--- GIVEN DATA Enclosed Below ---

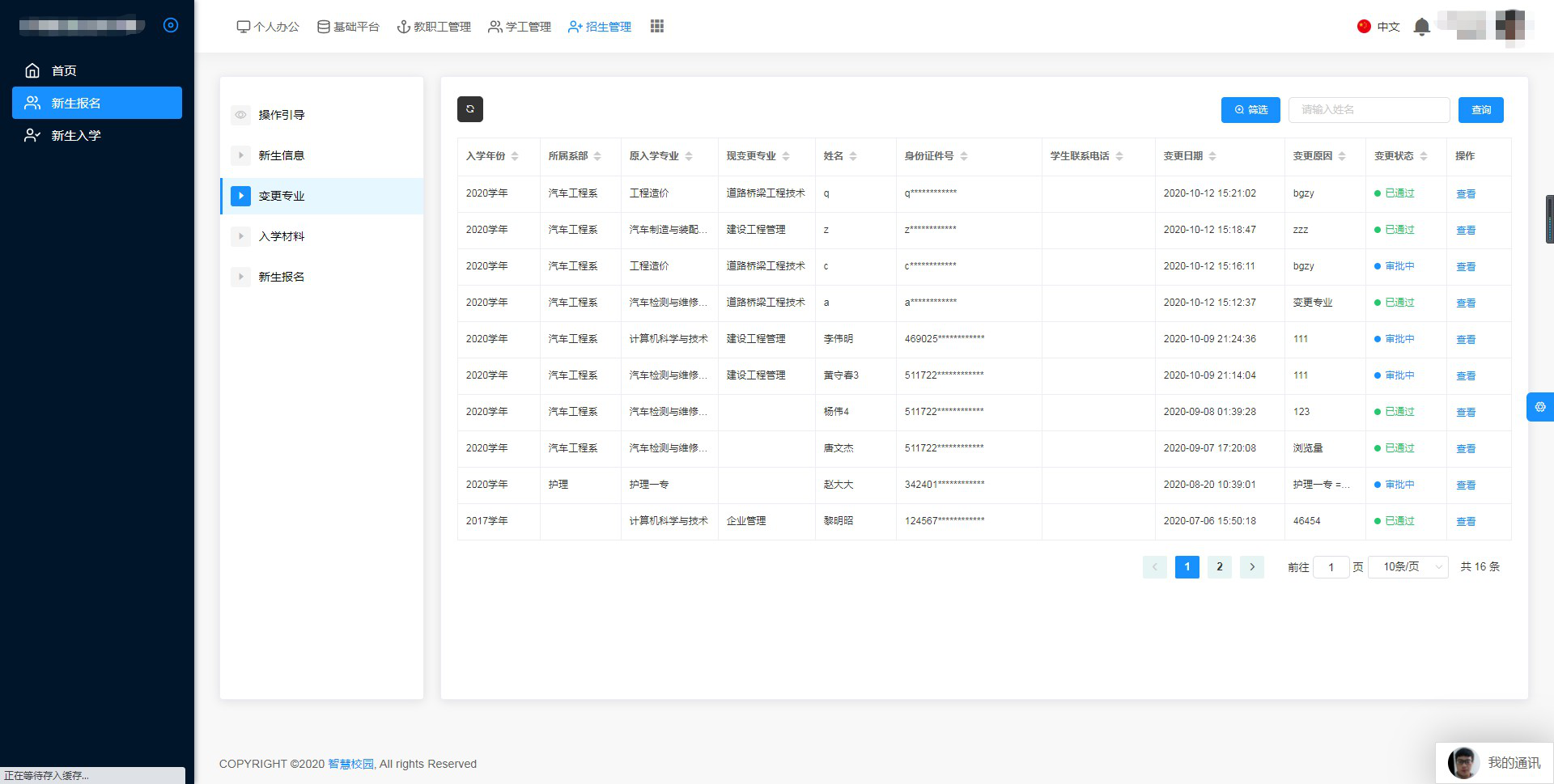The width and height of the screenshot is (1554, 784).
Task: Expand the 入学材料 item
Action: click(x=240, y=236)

--- End of Enclosed GIVEN DATA ---
--- GIVEN DATA Enclosed Below ---

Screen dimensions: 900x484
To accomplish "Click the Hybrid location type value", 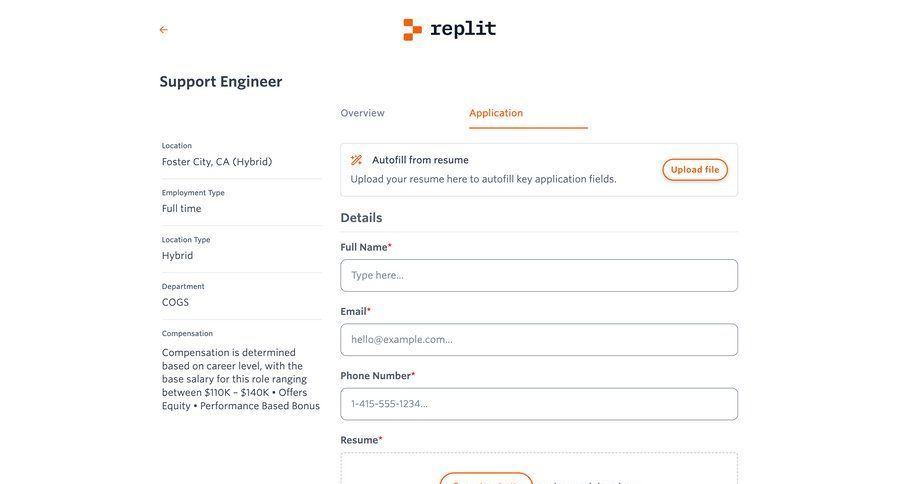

--- End of Enclosed GIVEN DATA ---
--- GIVEN DATA Enclosed Below ---

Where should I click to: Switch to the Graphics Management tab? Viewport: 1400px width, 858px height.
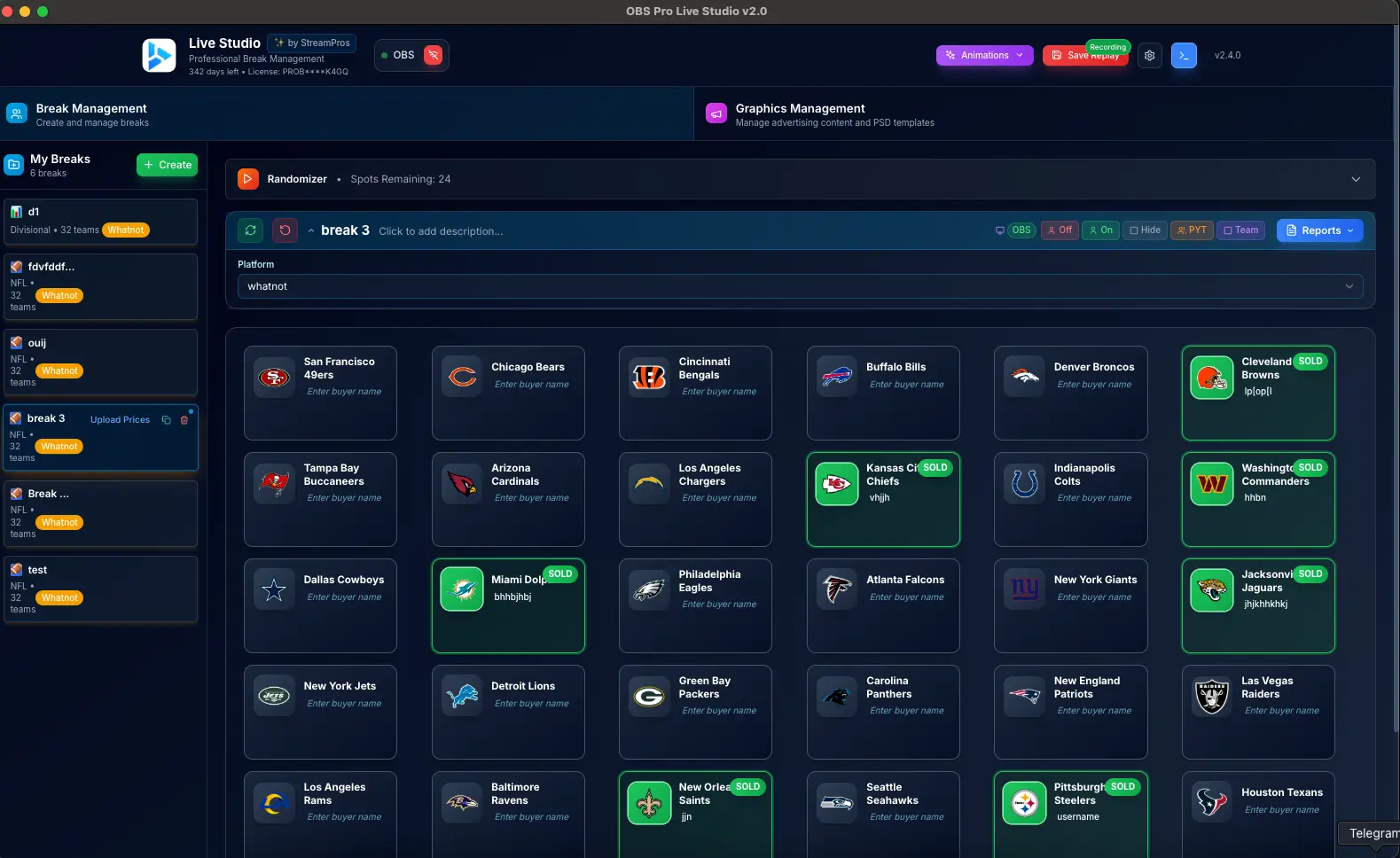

--- End of Enclosed GIVEN DATA ---

### WORK INSTRUCTIONS
I'd like the lines above repeated exactly, from the one that contains "Screen dimensions: 900x484" through the one that contains "the Hybrid location", with no pictures.

### SOLUTION TO THIS TASK
Screen dimensions: 900x484
To accomplish "Click the Hybrid location type value", 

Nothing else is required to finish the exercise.